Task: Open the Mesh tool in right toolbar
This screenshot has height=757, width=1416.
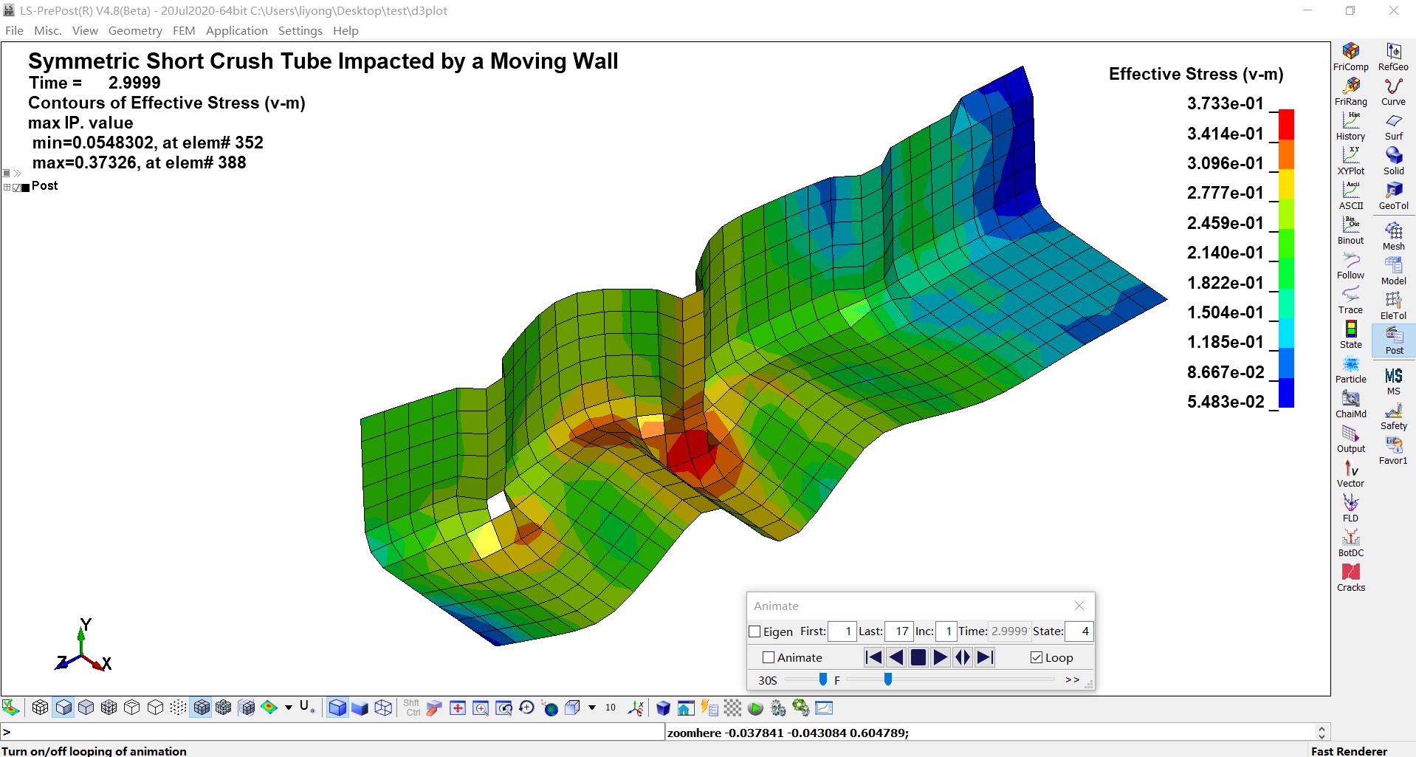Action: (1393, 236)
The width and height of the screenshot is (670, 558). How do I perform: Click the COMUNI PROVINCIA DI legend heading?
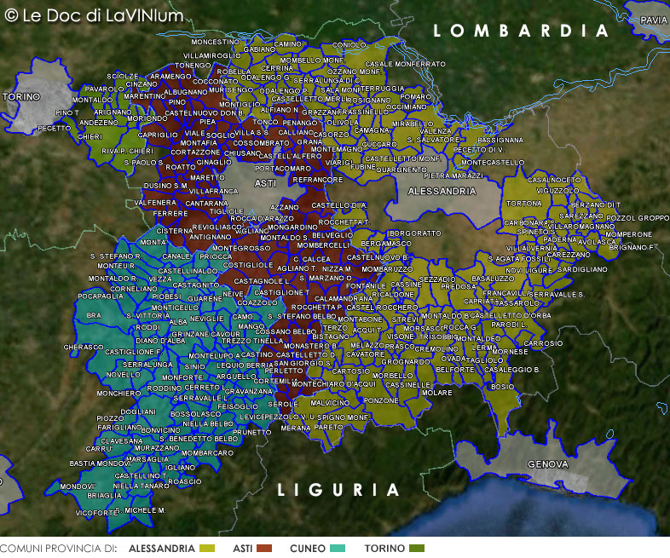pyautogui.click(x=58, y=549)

...

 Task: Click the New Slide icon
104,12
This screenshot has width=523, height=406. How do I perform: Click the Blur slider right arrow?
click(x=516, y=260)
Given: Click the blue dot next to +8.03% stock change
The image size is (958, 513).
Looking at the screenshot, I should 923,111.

◆ **Do this**
Reproduce the part of the material that opens with the line containing "This screenshot has width=523, height=406." and closes with the line containing "Looking at the screenshot, I should 923,111.", both of those lines included.

◆ **Task result**
This screenshot has width=523, height=406. How do I perform: Click the Blur slider right arrow?
click(x=516, y=260)
Given: Click the blue dot next to +8.03% stock change
The image size is (958, 513).
Looking at the screenshot, I should 923,111.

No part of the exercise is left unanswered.